Problem statement:
Format the material below as a JSON list of strings with one string per line, and leave out any blank lines.

┌──

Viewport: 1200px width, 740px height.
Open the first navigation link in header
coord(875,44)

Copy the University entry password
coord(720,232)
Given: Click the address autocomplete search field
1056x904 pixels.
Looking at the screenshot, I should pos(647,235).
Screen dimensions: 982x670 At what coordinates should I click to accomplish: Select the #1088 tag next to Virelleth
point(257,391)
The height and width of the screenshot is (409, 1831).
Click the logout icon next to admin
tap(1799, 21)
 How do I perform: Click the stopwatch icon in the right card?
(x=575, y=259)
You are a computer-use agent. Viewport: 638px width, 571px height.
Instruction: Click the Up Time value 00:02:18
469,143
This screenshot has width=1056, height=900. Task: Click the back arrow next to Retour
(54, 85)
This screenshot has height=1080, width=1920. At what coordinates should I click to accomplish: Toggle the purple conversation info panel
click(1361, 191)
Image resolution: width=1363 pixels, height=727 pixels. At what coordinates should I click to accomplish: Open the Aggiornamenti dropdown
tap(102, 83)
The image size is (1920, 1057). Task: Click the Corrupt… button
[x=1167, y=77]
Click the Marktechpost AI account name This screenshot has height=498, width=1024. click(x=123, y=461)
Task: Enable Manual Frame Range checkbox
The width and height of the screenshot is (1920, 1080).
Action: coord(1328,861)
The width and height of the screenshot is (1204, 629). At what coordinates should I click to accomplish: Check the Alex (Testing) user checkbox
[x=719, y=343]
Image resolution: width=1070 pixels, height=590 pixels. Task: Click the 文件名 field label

└──

Expected output:
[
  "Viewport: 1200px width, 740px height.",
  "Open the first navigation link in header",
  "coord(875,44)",
  "Copy the University entry password",
  "coord(720,232)",
  "Given: Click the address autocomplete search field",
  "1056x904 pixels.",
  "Looking at the screenshot, I should pos(647,235).",
  "Screen dimensions: 982x670 At what coordinates should I click to accomplish: Select the #1088 tag next to Virelleth",
  "point(257,391)",
  "The height and width of the screenshot is (409, 1831).",
  "Click the logout icon next to admin",
  "tap(1799, 21)",
  " How do I perform: Click the stopwatch icon in the right card?",
  "(x=575, y=259)",
  "You are a computer-use agent. Viewport: 638px width, 571px height.",
  "Instruction: Click the Up Time value 00:02:18",
  "469,143",
  "This screenshot has width=1056, height=900. Task: Click the back arrow next to Retour",
  "(54, 85)",
  "This screenshot has height=1080, width=1920. At what coordinates should I click to accomplish: Toggle the purple conversation info panel",
  "click(1361, 191)",
  "Image resolution: width=1363 pixels, height=727 pixels. At what coordinates should I click to accomplish: Open the Aggiornamenti dropdown",
  "tap(102, 83)",
  "The image size is (1920, 1057). Task: Click the Corrupt… button",
  "[x=1167, y=77]",
  "Click the Marktechpost AI account name This screenshot has height=498, width=1024. click(x=123, y=461)",
  "Task: Enable Manual Frame Range checkbox",
  "The width and height of the screenshot is (1920, 1080).",
  "Action: coord(1328,861)",
  "The width and height of the screenshot is (1204, 629). At what coordinates should I click to accomplish: Check the Alex (Testing) user checkbox",
  "[x=719, y=343]",
  "Image resolution: width=1070 pixels, height=590 pixels. Task: Click the 文件名 field label"
]